The manager must then put in place management routines, which are the foundation of the group’s existence. Examples:
- Daily briefing of the team to share the day’s priorities and adapt to unforeseen and unexpected events.
- A weekly review to share the week’s results with the team’s successes, highlight the performance or initiatives of a particular employee, or give feedback to identify what could have gone better, etc.
- More formal meetings during which the scope of the team’s responsibility, its contribution to the smooth operation of the store, and the objectives set, etc. are emphasised.
Finally, the manager must ensure that their “position” remains compatible with their duties:
- fairly distributing the workload
- taking into account the opinions of each employee
- stimulating the desire to take on responsibilities
- being objective in assessing and remunerating performance
- ensuring that there is always an honest, exacting and generous discussion.
The need to re-legitimise the manager’s position
In recent years, the evolution of the manager’s job within the store has not always been accompanied by an update in the manager’s role and responsibilities. It is common to no longer know how to clearly and coherently state what the manager is responsible for, which decisions they are entitled to make and what resources they have to exercise their responsibility.
Although it is understood that the manager must achieve the target sales for a section or department, their responsibility for the resources to achieve these, and in particular optimising the allocation of resources sometimes tends to be vague. Is the manager responsible for the volume of hours needed to cover the workload to meet their sales targets and ensure the upkeep of a department’s aisles?
Answering this question makes it possible to establish the legitimacy of the manager in respect of their teams and facilitates the manager’s involvement in the team’s management.
It is also necessary to ensure that the manager is able to access reliable and objective information to help them organise their team’s work and assess with their employees, but also their direct management, the effectiveness of their decisions.
It is not always easy, after listening to and analysing all the opinions, to decide to keep the focus on the common good … at the risk of frustrating certain others. For the manager, relying on objective and transparent information and analyses, facilitates decision-making, the understanding of these decisions and their acceptance by team members.
TimeSkipper, a managerial support tool
TimeSkipper helps to establish the legitimacy of the manager by facilitating the managerial organisation of their team and helping them to make decisions to make every hour count.
Experience shows us that through routines such as the presentation of the timetable and common tasks to be shared, the tool strengthens the manager’s position and helps increase their ability to create transparency and accountability. Providing genuine managerial support, the platform makes it possible to calculate the duration of tasks and distribute them fairly within the teams, while developing the skills and autonomy of each employee. The tool facilitates the organisation of teams’ professional soft skills and know-how: the employees are aware of their manager’s expectations and accept the manager’s informed decisions. In this stimulating environment, the teams’ involvement increases, and the manager’s leadership is strengthened.
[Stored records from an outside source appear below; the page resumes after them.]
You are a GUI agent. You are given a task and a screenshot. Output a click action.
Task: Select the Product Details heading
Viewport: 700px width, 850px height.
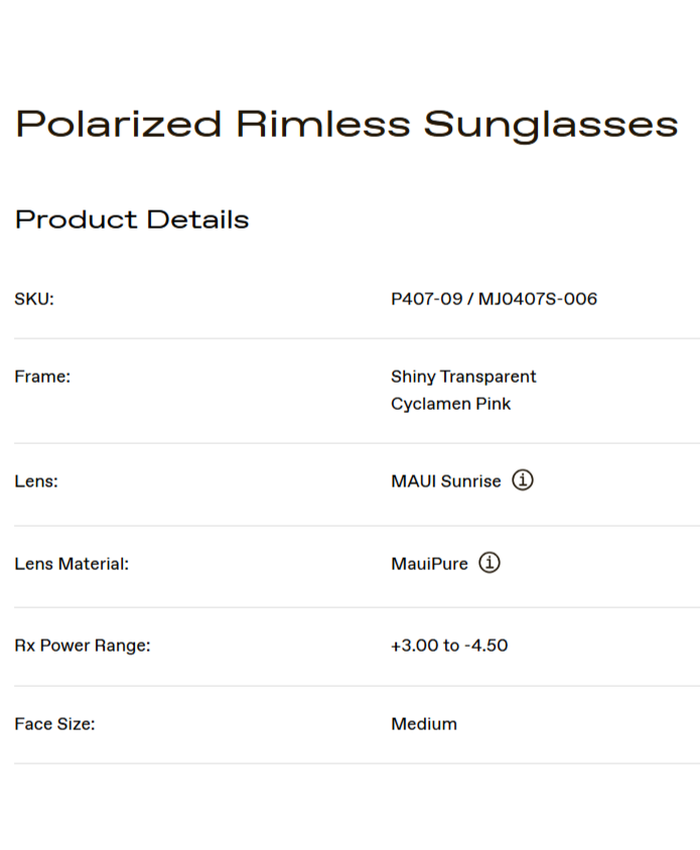(x=132, y=220)
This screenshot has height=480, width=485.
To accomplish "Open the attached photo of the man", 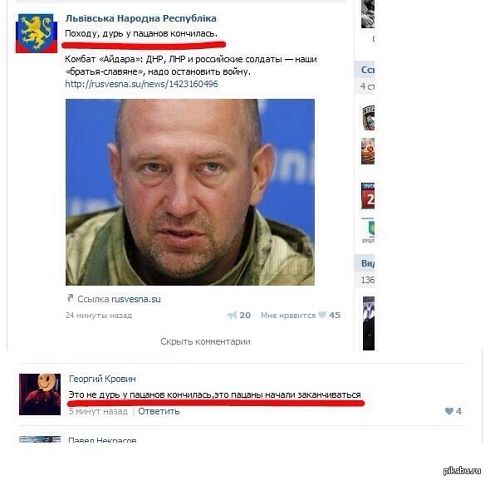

The importance of the manager is not debatable, that is a fact. Concerning the manager’s legitimacy – which is not always a given – they have a duty to demonstrate it in order to gain the support of their co-workers by creating trust and helping these co-workers to progress so that they become increasingly autonomous.
The TimeSkipper platform is completely in line with this process. The tool supports the manager’s performance by providing a reassuring and unifying decision-making framework, to ensure a return to managerial effectiveness and collective commitment.